Hi everybody,
What exactly does the damp factor in the NVT fix do? When choosing its value do I have to take into account the size of my time step or other parameters?
greets Lukas
If you mean Tdamp (not the drag factor), then it is
in units of time, not timesteps. If you started at T1
and your target was T2, it determines how long it
takes (roughly) to re-equilibrate to T2.
Steve
Sorry for my imprecise question. What I'm actually trying to do is to heat my system (thiols on gold) from 0 K to 300 K using the NVT fix. Doing so the following problem occurs:
It takes considerable timesteps until the system starts to heat up, or when choosing the Tdamp parameter too large nothing happens at all.
Thanks in advance for any advice
Lukas
Steve Plimpton wrote
Sorry for my imprecise question. What I'm actually trying to do is to
heat my system (thiols on gold) from 0 K to 300 K using the NVT fix.
Doing so the following problem occurs:
It takes considerable timesteps until the system starts to heat up, or
when choosing the Tdamp parameter too large nothing happens at all.
lukas,
nose-hoover thermostats are good to keep an equilibrated system
in an NVT ensemble, they are not overly good for adding or
removing kinetic energy. The behavior you describe is in keeping
with that. you'd be much better off using fix nve and fix berendsen
for example for thermalizing your system. another alternative would
be using fix langevin ensemble. with a proper choice of randomization
and friction terms, it may help considerably to bring your system
to equilibrium (if you are after packing of the thiols, you don't
care about the fast movements of the chains but rather the slow
ones, right?).
cheers,
axel.
Hi all,
I have similar questions. When I run, say, npt simulations, the
temperature and pressure don't remain constant. The documentation says
that it is a known problem with simulation of solids and that the 'drag'
parameter should be used to stabilize this. On using 'drag', the
temperature fluctuations diminish and I get roughly the specified
temperature. However, the pressure fluctuations still persist, even when
I use drag factor greater than the maximum of specified range (0.2 -
2.0). What else can I do to reduce the pressure fluctuations for
simulation of a metal?
However, even with the temperature, it takes quite a few time steps
before the fluctuations stabilize. So, how do we relate the computations
to properties on a short time scale, or say, high strain rate type case?
Further, with the fix command as follows:
fix 1 all npt 300.0 500.0 100.0 xyz 1.0 2.0 100.0 drag 2.0
That is, when I try to increase the 'tdamp' and 'pdamp' so as to
increase both temperature and pressure from a lower to a higher value
over a large number of time steps (100.0/0.001 = 100,000), I start
getting problems in both temperature and pressure. Temperature becomes
(144-148) and pressure fluctuates from -7000 to +9000.

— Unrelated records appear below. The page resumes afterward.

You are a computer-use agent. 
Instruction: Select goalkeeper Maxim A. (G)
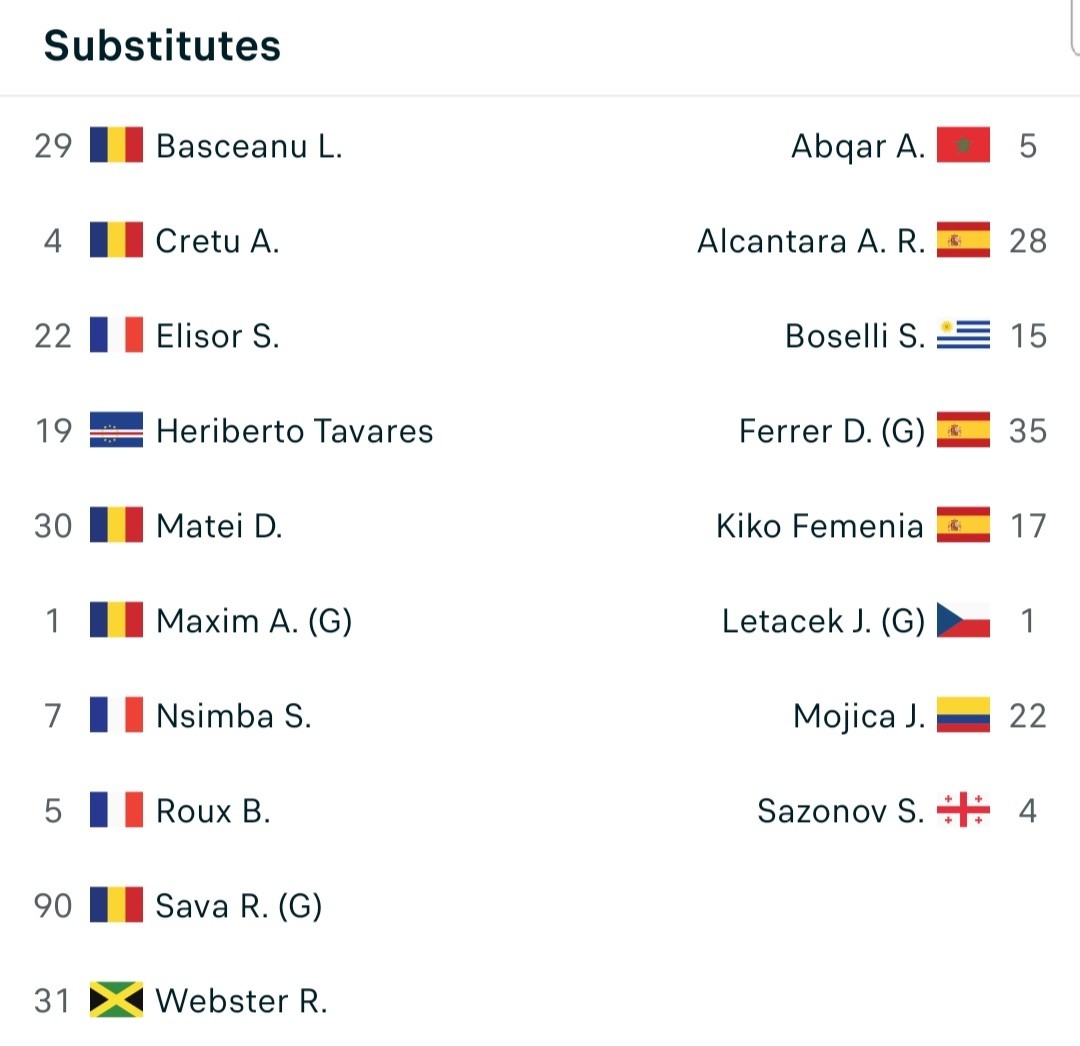(254, 621)
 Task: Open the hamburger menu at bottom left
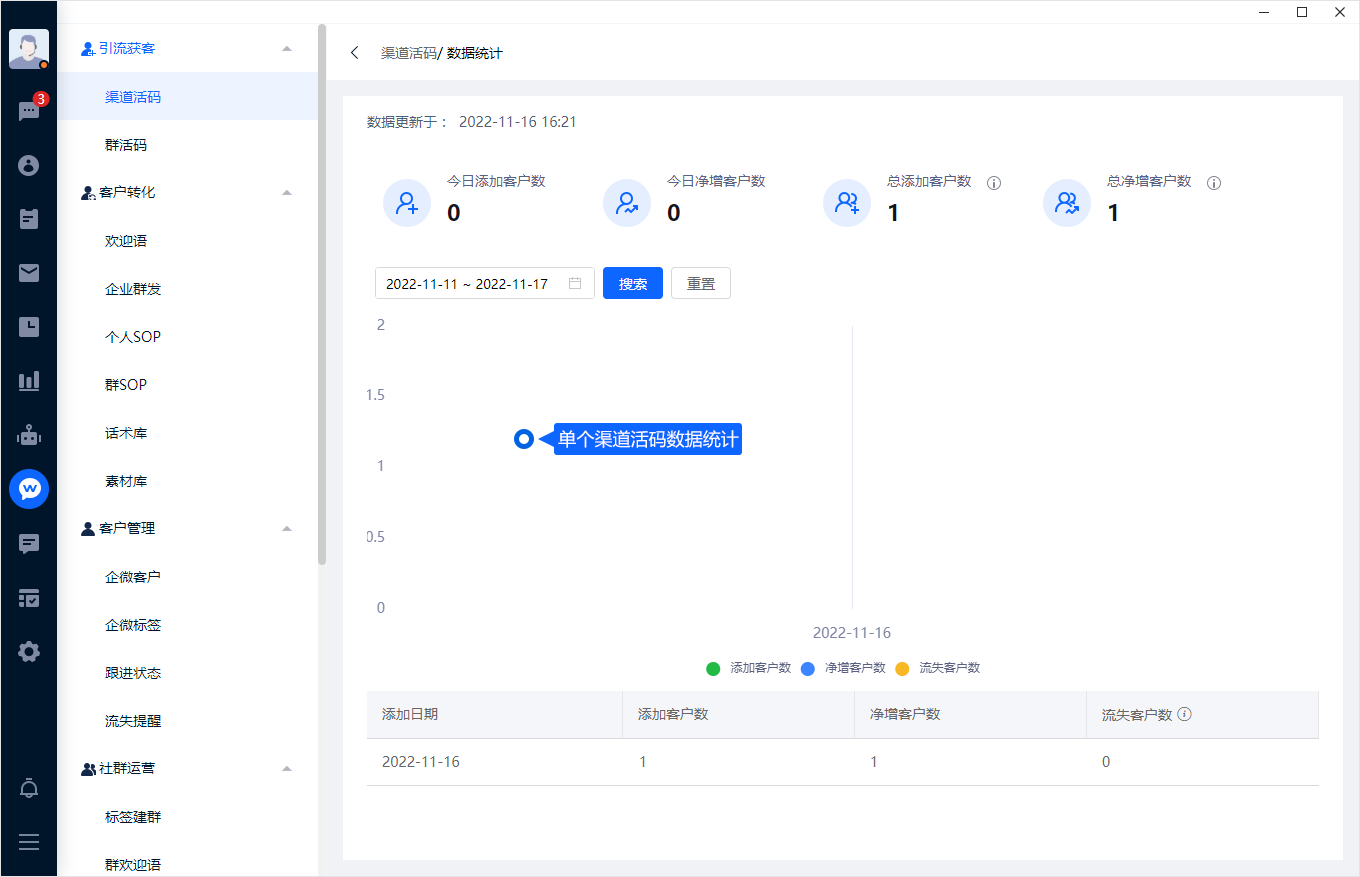[29, 842]
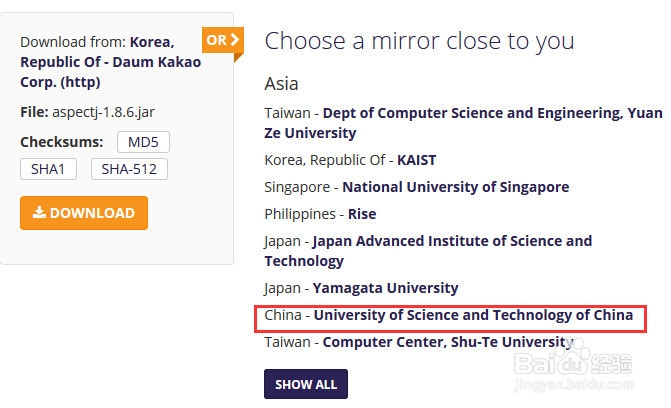
Task: Select Computer Center, Shu-Te University mirror
Action: pyautogui.click(x=448, y=342)
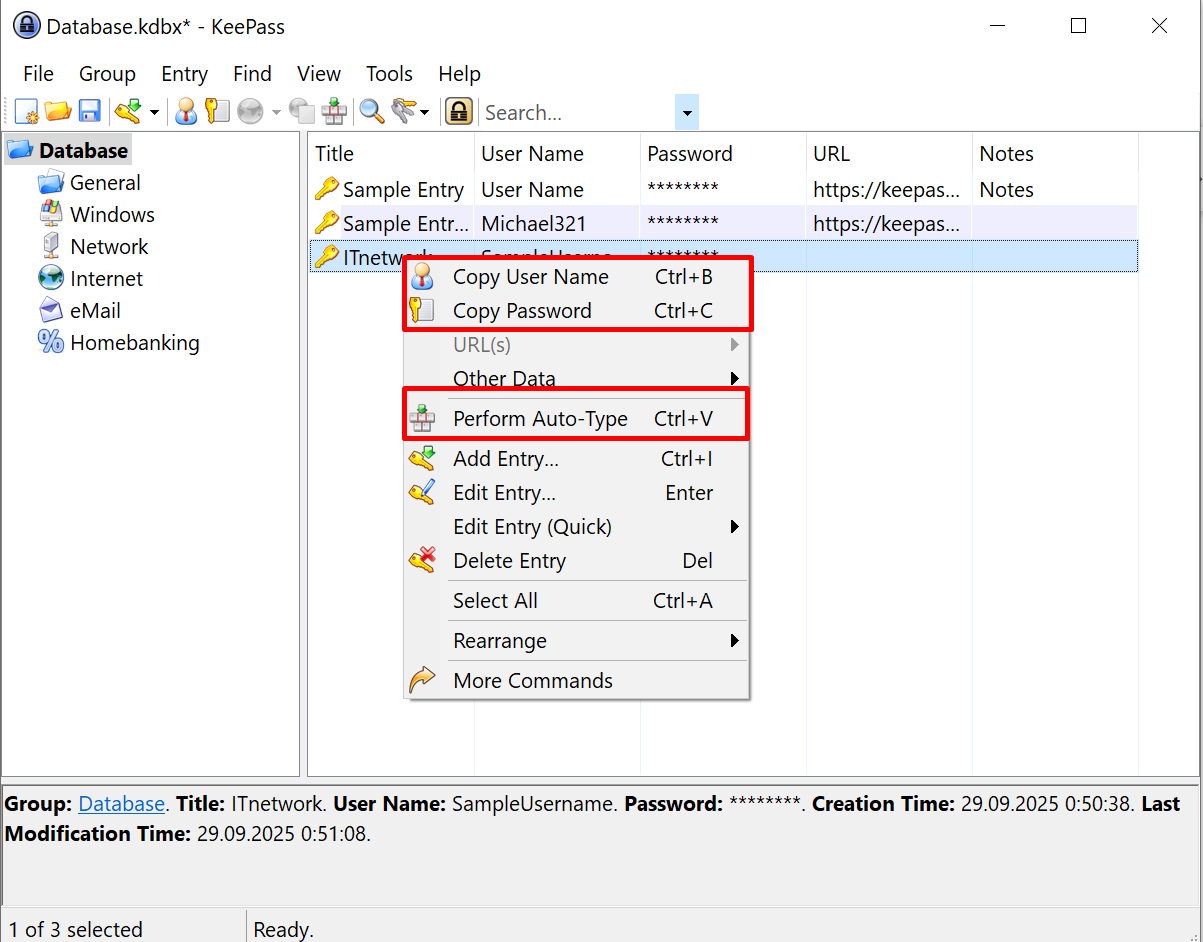The image size is (1203, 942).
Task: Open the Tools menu
Action: (389, 73)
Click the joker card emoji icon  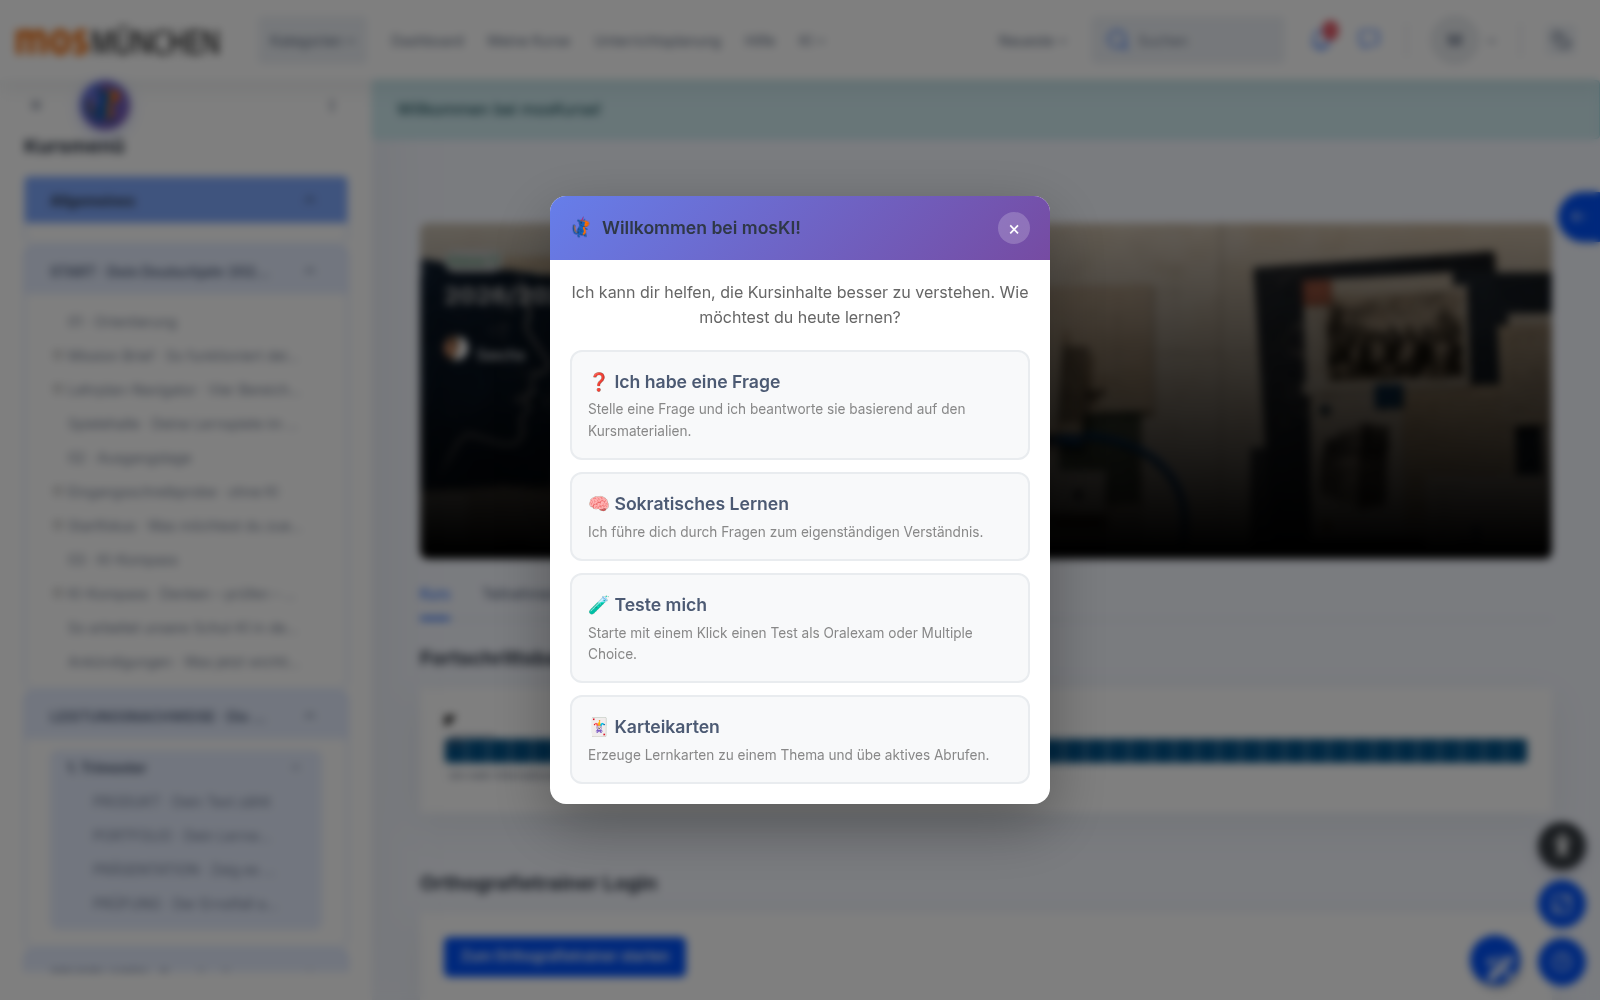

With damp parameters reduced to 0.1
fix 1 all npt 300.0 500.0 0.1 xyz 1.0 2.0 0.1 drag 2.0
Here again, the temperature dips and then starts rising. What could be
the cause of this dip in temperature usually just after the simulation
starts?
After that the temperature starts rising from 300 to 500 in 100000 steps
as opposed to 100 (=0.1/0.001, 0.001 is the default time step in metals
units) steps expected from the fix command. But the pressure still has
large fluctuations. Is the large pressure fluctuation because of small
number of atoms (4000)?
The input file is as follows:
# Embedded atom method for Aluminum
units metal
atom_style atomic
lattice fcc 3.986
region box block 0 10 0 10 0 10
create_box 1 box
create_atoms 1 box
mass 1 27.0
velocity all create 300.0 87287
pair_style eam
pair_coeff 1 1 Al_jnp.eam
neighbor 2.0 bin
neigh_modify every 20 delay 0 check no
fix 1 all npt 300.0 500.0 0.1 xyz 1.0 2.0 0.1 drag 2.0
dump id all xyz 50 dump.metal
thermo 500
run 100000
write_restart restart
Thanks a lot
Rohit Rai
Hi all,
I have similar questions. When I run, say, npt simulations, the
temperature and pressure don't remain constant. The documentation says
rohit,
they are not even _supposed_ to be _constant_ for a finite system.
all fix nvt/npt do is to help generate an _ensemble_ that is equivalent
to an _average_ temperature/pressure of the specified values.
this is all standard textbook stuff on statistical mechanics.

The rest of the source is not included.